→ ITEMS:
* Start *
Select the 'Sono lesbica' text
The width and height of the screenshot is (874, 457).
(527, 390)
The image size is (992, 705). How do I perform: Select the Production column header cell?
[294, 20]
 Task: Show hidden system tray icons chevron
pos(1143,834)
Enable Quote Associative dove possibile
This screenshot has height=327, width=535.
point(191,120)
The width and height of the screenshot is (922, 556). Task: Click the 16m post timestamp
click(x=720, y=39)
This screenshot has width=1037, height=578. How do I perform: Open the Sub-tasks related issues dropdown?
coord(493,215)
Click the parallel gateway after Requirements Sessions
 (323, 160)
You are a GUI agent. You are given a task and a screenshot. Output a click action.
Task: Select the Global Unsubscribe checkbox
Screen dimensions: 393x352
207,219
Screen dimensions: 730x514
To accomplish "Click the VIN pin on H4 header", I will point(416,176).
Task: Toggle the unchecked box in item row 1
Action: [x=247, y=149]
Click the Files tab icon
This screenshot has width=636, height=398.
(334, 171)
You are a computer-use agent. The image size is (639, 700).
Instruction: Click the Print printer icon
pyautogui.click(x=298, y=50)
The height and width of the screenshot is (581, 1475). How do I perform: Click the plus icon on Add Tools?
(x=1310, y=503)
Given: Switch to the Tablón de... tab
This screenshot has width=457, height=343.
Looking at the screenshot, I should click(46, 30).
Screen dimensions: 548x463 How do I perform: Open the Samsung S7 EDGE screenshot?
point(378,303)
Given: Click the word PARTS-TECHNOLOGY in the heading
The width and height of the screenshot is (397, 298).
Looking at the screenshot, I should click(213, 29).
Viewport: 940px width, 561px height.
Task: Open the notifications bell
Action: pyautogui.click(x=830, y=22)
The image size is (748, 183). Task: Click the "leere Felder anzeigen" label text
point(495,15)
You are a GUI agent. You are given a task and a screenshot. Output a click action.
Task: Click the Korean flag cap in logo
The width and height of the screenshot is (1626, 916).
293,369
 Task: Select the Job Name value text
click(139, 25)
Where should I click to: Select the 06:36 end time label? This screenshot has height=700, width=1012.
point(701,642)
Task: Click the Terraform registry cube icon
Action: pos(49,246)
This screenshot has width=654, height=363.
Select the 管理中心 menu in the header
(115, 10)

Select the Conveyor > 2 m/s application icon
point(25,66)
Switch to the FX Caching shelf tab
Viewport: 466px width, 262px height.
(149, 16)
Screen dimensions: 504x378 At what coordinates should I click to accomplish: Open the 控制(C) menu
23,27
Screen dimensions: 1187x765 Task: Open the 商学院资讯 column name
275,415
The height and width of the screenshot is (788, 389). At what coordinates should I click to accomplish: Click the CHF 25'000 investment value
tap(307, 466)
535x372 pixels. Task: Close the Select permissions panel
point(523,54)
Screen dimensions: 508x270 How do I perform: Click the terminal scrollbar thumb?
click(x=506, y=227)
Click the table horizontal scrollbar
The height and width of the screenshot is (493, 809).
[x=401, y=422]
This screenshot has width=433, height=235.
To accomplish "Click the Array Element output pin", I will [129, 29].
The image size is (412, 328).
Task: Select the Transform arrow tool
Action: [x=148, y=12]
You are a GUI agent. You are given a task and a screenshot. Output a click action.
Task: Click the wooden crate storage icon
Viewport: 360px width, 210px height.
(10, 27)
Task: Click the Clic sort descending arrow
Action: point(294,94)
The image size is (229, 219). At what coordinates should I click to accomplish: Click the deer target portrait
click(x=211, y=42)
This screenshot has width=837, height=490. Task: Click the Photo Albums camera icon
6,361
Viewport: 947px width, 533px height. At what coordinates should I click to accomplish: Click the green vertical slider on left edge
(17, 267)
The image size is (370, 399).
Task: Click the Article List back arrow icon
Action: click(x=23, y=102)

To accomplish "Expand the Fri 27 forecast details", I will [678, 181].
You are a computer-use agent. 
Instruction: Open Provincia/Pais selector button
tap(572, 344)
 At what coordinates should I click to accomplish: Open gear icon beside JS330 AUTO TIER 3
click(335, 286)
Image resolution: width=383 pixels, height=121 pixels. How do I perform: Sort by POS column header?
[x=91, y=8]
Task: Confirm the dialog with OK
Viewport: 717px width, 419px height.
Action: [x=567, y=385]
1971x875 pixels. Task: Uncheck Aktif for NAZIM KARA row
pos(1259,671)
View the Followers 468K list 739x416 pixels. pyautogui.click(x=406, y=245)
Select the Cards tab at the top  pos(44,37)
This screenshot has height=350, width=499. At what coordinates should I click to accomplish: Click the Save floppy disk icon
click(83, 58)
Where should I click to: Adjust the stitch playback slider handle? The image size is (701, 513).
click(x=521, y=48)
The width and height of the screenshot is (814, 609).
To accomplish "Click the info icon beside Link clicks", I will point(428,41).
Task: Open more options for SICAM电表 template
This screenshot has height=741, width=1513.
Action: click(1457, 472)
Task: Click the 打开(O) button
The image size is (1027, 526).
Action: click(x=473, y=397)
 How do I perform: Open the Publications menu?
* End *
→ PROBLEM: Extract all the rows above and copy each one word for word, in the same order and with the same line breaks.

→ EXERCISE RESULT:
Select the 'Sono lesbica' text
The width and height of the screenshot is (874, 457).
(527, 390)
The image size is (992, 705). How do I perform: Select the Production column header cell?
[294, 20]
 Task: Show hidden system tray icons chevron
pos(1143,834)
Enable Quote Associative dove possibile
This screenshot has height=327, width=535.
point(191,120)
The width and height of the screenshot is (922, 556). Task: Click the 16m post timestamp
click(x=720, y=39)
This screenshot has width=1037, height=578. How do I perform: Open the Sub-tasks related issues dropdown?
coord(493,215)
Click the parallel gateway after Requirements Sessions
 (323, 160)
You are a GUI agent. You are given a task and a screenshot. Output a click action.
Task: Select the Global Unsubscribe checkbox
Screen dimensions: 393x352
207,219
Screen dimensions: 730x514
To accomplish "Click the VIN pin on H4 header", I will point(416,176).
Task: Toggle the unchecked box in item row 1
Action: [x=247, y=149]
Click the Files tab icon
This screenshot has width=636, height=398.
(334, 171)
You are a computer-use agent. The image size is (639, 700).
Instruction: Click the Print printer icon
pyautogui.click(x=298, y=50)
The height and width of the screenshot is (581, 1475). How do I perform: Click the plus icon on Add Tools?
(x=1310, y=503)
Given: Switch to the Tablón de... tab
This screenshot has width=457, height=343.
Looking at the screenshot, I should click(46, 30).
Screen dimensions: 548x463 How do I perform: Open the Samsung S7 EDGE screenshot?
point(378,303)
Given: Click the word PARTS-TECHNOLOGY in the heading
The width and height of the screenshot is (397, 298).
Looking at the screenshot, I should click(213, 29).
Viewport: 940px width, 561px height.
Task: Open the notifications bell
Action: pyautogui.click(x=830, y=22)
The image size is (748, 183). Task: Click the "leere Felder anzeigen" label text
point(495,15)
You are a GUI agent. You are given a task and a screenshot. Output a click action.
Task: Click the Korean flag cap in logo
The width and height of the screenshot is (1626, 916).
293,369
 Task: Select the Job Name value text
click(139, 25)
Where should I click to: Select the 06:36 end time label? This screenshot has height=700, width=1012.
point(701,642)
Task: Click the Terraform registry cube icon
Action: pos(49,246)
This screenshot has width=654, height=363.
Select the 管理中心 menu in the header
(115, 10)

Select the Conveyor > 2 m/s application icon
point(25,66)
Switch to the FX Caching shelf tab
Viewport: 466px width, 262px height.
(149, 16)
Screen dimensions: 504x378 At what coordinates should I click to accomplish: Open the 控制(C) menu
23,27
Screen dimensions: 1187x765 Task: Open the 商学院资讯 column name
275,415
The height and width of the screenshot is (788, 389). At what coordinates should I click to accomplish: Click the CHF 25'000 investment value
tap(307, 466)
535x372 pixels. Task: Close the Select permissions panel
point(523,54)
Screen dimensions: 508x270 How do I perform: Click the terminal scrollbar thumb?
click(x=506, y=227)
Click the table horizontal scrollbar
The height and width of the screenshot is (493, 809).
[x=401, y=422]
This screenshot has width=433, height=235.
To accomplish "Click the Array Element output pin", I will [129, 29].
The image size is (412, 328).
Task: Select the Transform arrow tool
Action: [x=148, y=12]
You are a GUI agent. You are given a task and a screenshot. Output a click action.
Task: Click the wooden crate storage icon
Viewport: 360px width, 210px height.
(10, 27)
Task: Click the Clic sort descending arrow
Action: point(294,94)
The image size is (229, 219). At what coordinates should I click to accomplish: Click the deer target portrait
click(x=211, y=42)
This screenshot has width=837, height=490. Task: Click the Photo Albums camera icon
6,361
Viewport: 947px width, 533px height. At what coordinates should I click to accomplish: Click the green vertical slider on left edge
(17, 267)
The image size is (370, 399).
Task: Click the Article List back arrow icon
Action: click(x=23, y=102)

To accomplish "Expand the Fri 27 forecast details", I will [678, 181].
You are a computer-use agent. 
Instruction: Open Provincia/Pais selector button
tap(572, 344)
 At what coordinates should I click to accomplish: Open gear icon beside JS330 AUTO TIER 3
click(335, 286)
Image resolution: width=383 pixels, height=121 pixels. How do I perform: Sort by POS column header?
[x=91, y=8]
Task: Confirm the dialog with OK
Viewport: 717px width, 419px height.
Action: [x=567, y=385]
1971x875 pixels. Task: Uncheck Aktif for NAZIM KARA row
pos(1259,671)
View the Followers 468K list 739x416 pixels. pyautogui.click(x=406, y=245)
Select the Cards tab at the top  pos(44,37)
This screenshot has height=350, width=499. At what coordinates should I click to accomplish: Click the Save floppy disk icon
click(83, 58)
Where should I click to: Adjust the stitch playback slider handle? The image size is (701, 513).
click(x=521, y=48)
The width and height of the screenshot is (814, 609).
To accomplish "Click the info icon beside Link clicks", I will point(428,41).
Task: Open more options for SICAM电表 template
This screenshot has height=741, width=1513.
Action: click(1457, 472)
Task: Click the 打开(O) button
The image size is (1027, 526).
Action: click(x=473, y=397)
 How do I perform: Open the Publications menu?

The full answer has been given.